EXERCISES TO COMPLETE:
(a) For the article on TRICARE and commercial health insurance, say whether each statement agrees with it: (i) By law, TRICARE pays medical bills before commercial insurers do. (ii) Active-duty personnel who buy other health insurance make up about 5 percent of DoD's health care beneficiaries. (iii) Ellis says beneficiaries' premiums go up when they use their commercial insurance. Give yes or no for each, with the deciding words of the article quoted exactly.
(b) Answer these questions from the article on TRICARE and commercial health insurance:
(i) What is Mark Ellis's position?
(ii) According to DoD surveys, about what percentage of veterans and spouses who work receive employer-sponsored coverage?
(iii) From whom can DoD retrieve money it is owed?
(c) Reproduce the part of the article on TRICARE and commercial health insurance from "Mark Ellis, a" to "copayments, he said.".

GIVEN TEXT:
Certain state insurance laws say claims must be filed within a certain time-frame. If DoD doesn’t find out about a beneficiary’s other health insurance in enough time, the likelihood is we’ll take the money away and the provider will bill the beneficiary directly for the entire amount.
By Terri Moon Cronk
DoD News, Defense Media Activity
WASHINGTON, July 29, 2015 – The Defense Department wants to remind its health care beneficiaries who carry commercial health insurance to provide their policy information to their TRICARE providers, a Defense Health Agency official said recently.
Mark Ellis, a DHA senior health program analyst, said the issue is important to DoD because by law, commercial health care insurance companies pay first and TRICARE pays second on medical bills.
When commercial health care insurers pay first, it saves DoD and insured patients money, because beneficiaries will have little to no copayments, he said.
“Beneficiaries don’t pay their normal cost shares and deductibles, because the other health insurance combined with the TRICARE insurance typically covers most of their out-of-pocket expenses,” Ellis pointed out.
Providing other insurance information to a health care provider is a law that’s been on the books for some time, Ellis noted.
Why TRICARE Beneficiaries Buy Commercial Insurance
Veterans, family members and sometimes even service members carry commercial health insurance in addition to having TRICARE coverage — for a variety of reasons, he said.
DoD surveys show about 14 percent of veterans and spouses who work receive employer-sponsored coverage, Ellis said. And the Affordable Care Act mandates all U.S. citizens have health insurance or face penalties, he added.
In some cases, retirees purchase insurance to cover older dependents who are past the age to use TRICARE, Ellis noted.
Or, a service member’s spouse might have to pay for commercial health insurance if he or she works for a company that employs more than 50 people, according to the Affordable Care Act, he said.
Active-duty personnel who purchase other health insurance only total about 5 percent of DoD’s health care beneficiaries, Ellis added.
Tell Provider About Insurance
It’s essential for TRICARE beneficiaries to tell health care providers if they carry commercial insurance, Ellis emphasized.
“If we find out about it later, by law we have to make sure TRICARE is the secondary payer,” he said.
DoD is concerned some beneficiaries aren’t providing their commercial health insurance information to TRICARE, Ellis said.
Because of that, DoD uses what Ellis called an “industry standard” to obtain evidence from commercial firms when military beneficiaries have other health insurance.
Beneficiaries Can Face Consequences
DoD is looking for beneficiaries who do not provide their commercial health insurance information to TRICARE providers, Ellis said. DoD can retrieve money it is owed from the health care providers who performed the services, he added.
Such a process can cause frustration for the provider and the beneficiary in particular, Ellis said.
“It puts [beneficiaries] at risk for having to pay the whole bill,” he said.
Certain state insurance laws say claims must be filed within a certain timeframe, he said.
If DoD doesn’t find out about a beneficiary’s other health insurance in enough time, Ellis said, “the likelihood is we’ll take the money away and the provider will bill the beneficiary directly for the entire amount.”
Insurance Misnomer Can Exist
Some beneficiaries with commercial health insurance believe their premiums will go up if they use it, Ellis said, adding that is not the case.
When beneficiaries with commercial health insurance are proactive and volunteer the information to TRICARE health care providers, it’s a win-win situation for them and the taxpayer, he said.
“We hope folks will understand we’re doing what we need to do to make sure the taxpayers and [patients] benefit from this project,” he said.

DATA EXTRACT:
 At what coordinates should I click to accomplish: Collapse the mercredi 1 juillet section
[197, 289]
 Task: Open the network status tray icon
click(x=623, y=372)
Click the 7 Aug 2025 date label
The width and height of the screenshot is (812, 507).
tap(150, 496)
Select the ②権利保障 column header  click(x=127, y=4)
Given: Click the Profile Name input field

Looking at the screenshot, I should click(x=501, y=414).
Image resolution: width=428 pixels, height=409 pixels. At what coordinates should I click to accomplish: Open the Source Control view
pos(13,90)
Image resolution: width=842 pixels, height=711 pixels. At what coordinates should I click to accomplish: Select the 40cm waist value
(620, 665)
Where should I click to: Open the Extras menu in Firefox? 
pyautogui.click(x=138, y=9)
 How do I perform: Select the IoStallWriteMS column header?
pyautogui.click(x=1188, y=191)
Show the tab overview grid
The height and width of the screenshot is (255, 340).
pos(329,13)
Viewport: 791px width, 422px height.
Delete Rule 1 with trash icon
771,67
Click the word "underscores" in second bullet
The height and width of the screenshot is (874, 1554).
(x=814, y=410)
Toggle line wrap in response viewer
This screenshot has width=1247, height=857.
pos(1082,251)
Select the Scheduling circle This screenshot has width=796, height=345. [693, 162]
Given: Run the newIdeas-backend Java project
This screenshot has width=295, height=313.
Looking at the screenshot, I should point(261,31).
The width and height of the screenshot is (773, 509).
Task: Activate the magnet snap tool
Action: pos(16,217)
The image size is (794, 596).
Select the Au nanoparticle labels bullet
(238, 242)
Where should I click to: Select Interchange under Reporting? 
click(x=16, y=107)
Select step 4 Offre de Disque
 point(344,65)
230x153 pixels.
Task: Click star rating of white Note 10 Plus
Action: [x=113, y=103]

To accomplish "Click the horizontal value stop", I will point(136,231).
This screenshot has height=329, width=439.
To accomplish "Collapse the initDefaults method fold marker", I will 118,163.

ANSWERS TO THE EXERCISE:
(a)
(i) No: "commercial health care insurance companies pay first and TRICARE pays second on medical bills"
(ii) Yes: "Active-duty personnel who purchase other health insurance only total about 5 percent of DoD’s health care beneficiaries"
(iii) No: "Some beneficiaries with commercial health insurance believe their premiums will go up if they use it, Ellis said, adding that is not the case"

(b)
(i) He is a DHA senior health program analyst.
(ii) About 14 percent.
(iii) From the health care providers who performed the services.

(c)
Mark Ellis, a DHA senior health program analyst, said the issue is important to DoD because by law, commercial health care insurance companies pay first and TRICARE pays second on medical bills.
When commercial health care insurers pay first, it saves DoD and insured patients money, because beneficiaries will have little to no copayments, he said.